3. Heat up the die cast on the paint stand with a hair dryer before spraying the primer. This is to make the paint dry up faster and more evenly, especially in areas that are in the shadow when put under the sun (Thank you Yeo for this tip). Alternatively, you can leave it out in the sun for about 10-20 minutes before spraying.
4. Hold the spray can about 20-25 cm away from the die cast at all times. Your paint on the die cast should be a moderate coat. If you see paint drip/buildup in some areas then your coat of paint is too thick.
5. When spraying, go consistently in one direction (front to back, or vice versa).
6. After a coat of spray, leave it to dry for about 10-20 minutes before spraying the next coat. Make sure your current paint coat is completely dry before spraying on another.

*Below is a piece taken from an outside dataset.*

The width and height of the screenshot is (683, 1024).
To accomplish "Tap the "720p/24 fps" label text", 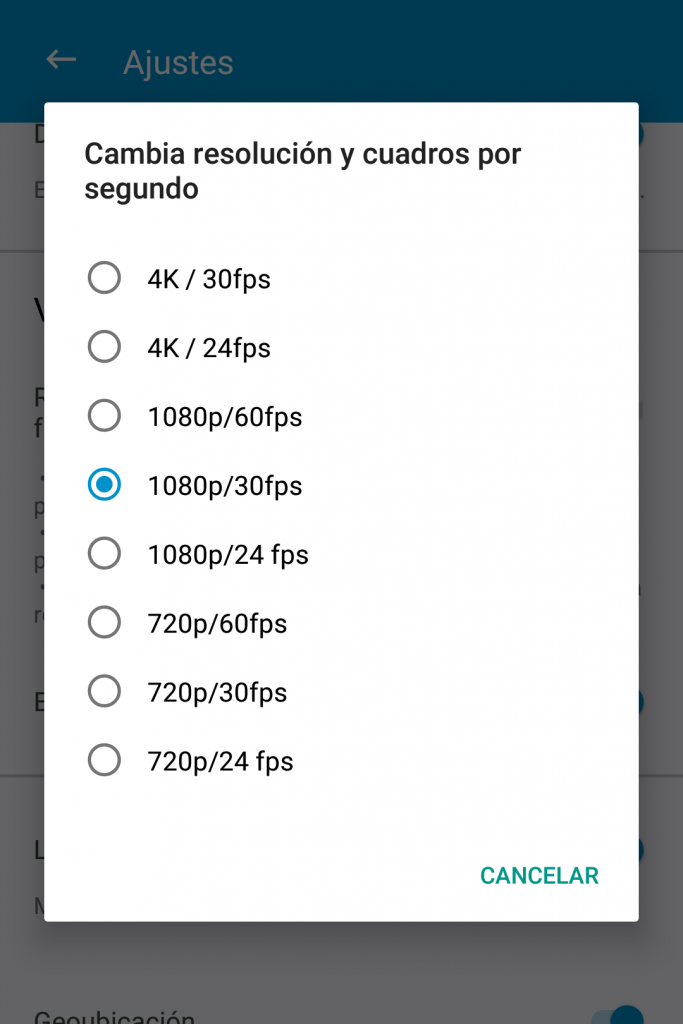I will (x=220, y=762).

7. After every coat if you find that the paint is uneven, you can smoothen it further by wetsanding the paint. Simply dip your sandpaper into water and gently sand it over the body. Make sure your sandpaper is always wet and your paint coat completely dry. Do not apply a lot of pressure, and only wetsand the paint if it is not your last coat. Usually wetsanding is to smoothen the current coat so that the next coat that goes on top will not carry the same defects.
Spraying primer right side up.
When you start spraying, I usually start by turning over the die cast and spraying the bottom first. The spray coat that comes out of the can will coat the die cast from top. The areas curved towards the bottom or facing downwards will not get any paint. So in order to get paint over the areas where the spray cannot reach when it is right side up, I start by spraying it upside down. Then after that I proceed with spraying it right side up.

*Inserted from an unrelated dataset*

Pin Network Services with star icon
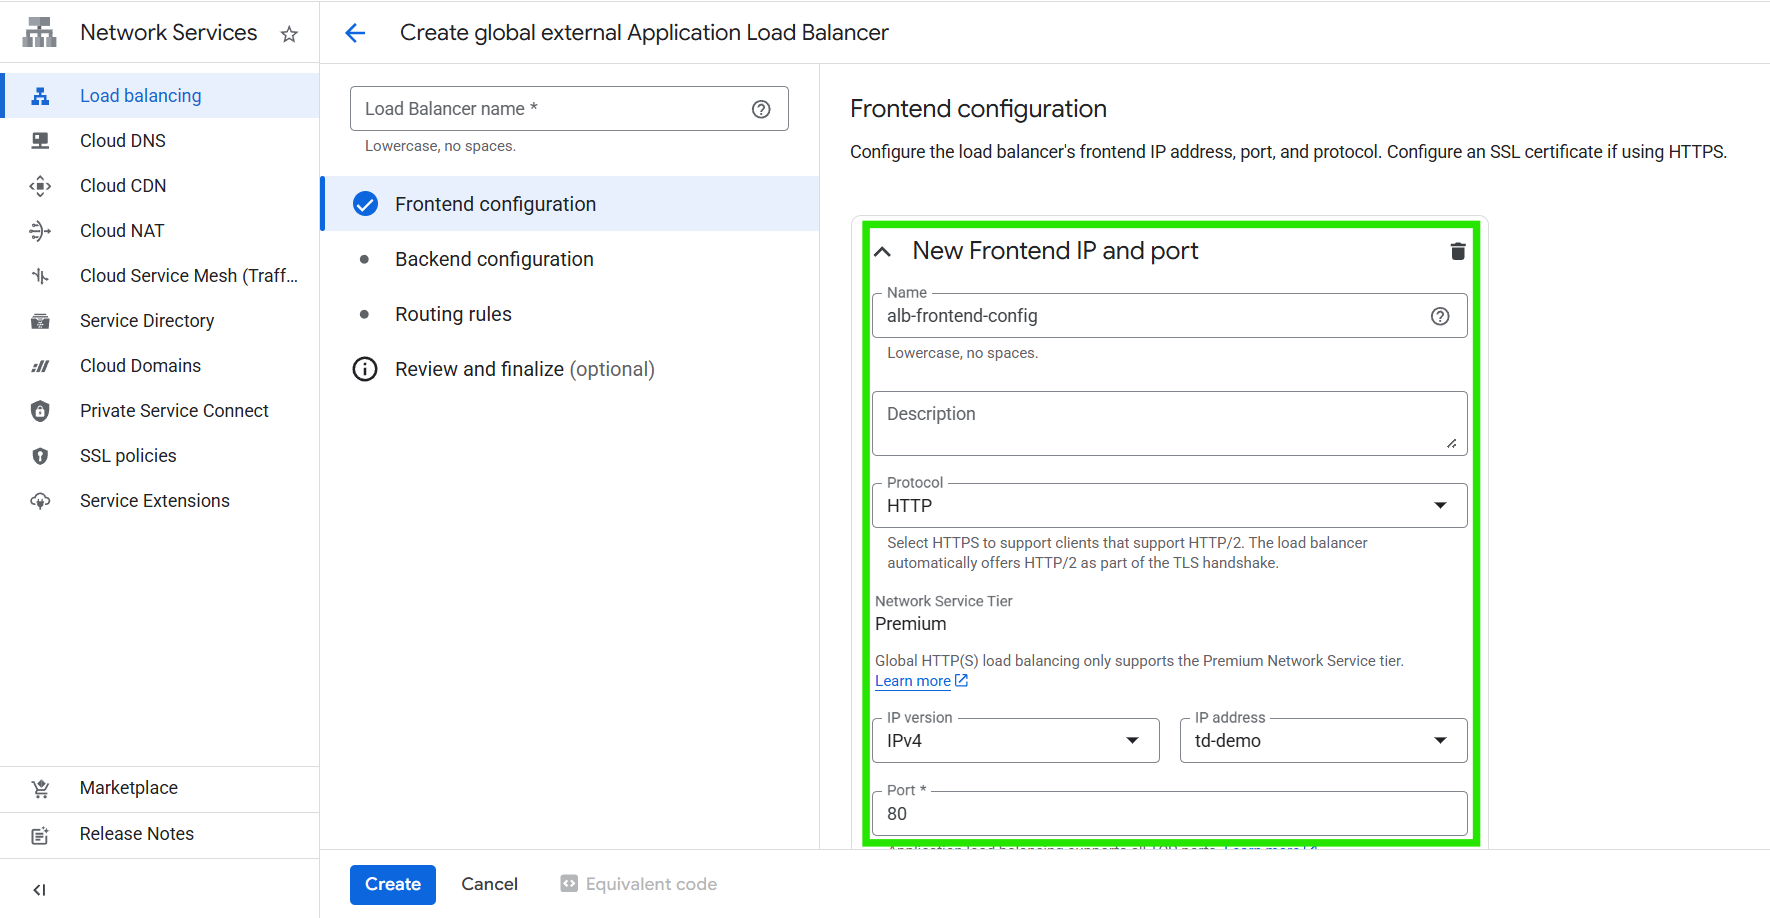Viewport: 1770px width, 918px height. [x=289, y=34]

Areas in pink and pointed by the arrow shows the areas the spray will not reach if sprayed right side up. Spraying upside down covers these areas.
Then the same applies for your base colour. Spray one coat upside down, and then proceed with as many coats right side up until the die cast is covered evenly with the colour you chosen. I usually go with two to three coats of paint. The point is to have an even coat of paint all over the die cast without compromising the details on the die cast mould. If your paint is too thick, the details will be covered. Try experimenting with the number of coats if you are painting for the first time to see how many coats is the optimum for you.
Custom Mustang in white after base colour coats.
From here, you can proceed to spraying a gloss (or clear lacquer) coat over the car to protect the paint. For gloss, just one coat is sufficient and there is no need to spray it upside down. You can, but I would suggest you not to.
If you would like to take it to another level, Add a black hood or racing stripes! Right after your base coat, follow up by masking the die cast with masking tape and then spraying one or two coats of paint over the body before glossing. Below are some examples of masking that I have done previously.
Ford Mustang GT racing stripes.
VW Golf GTI's black hood, radiator grills & head lamps.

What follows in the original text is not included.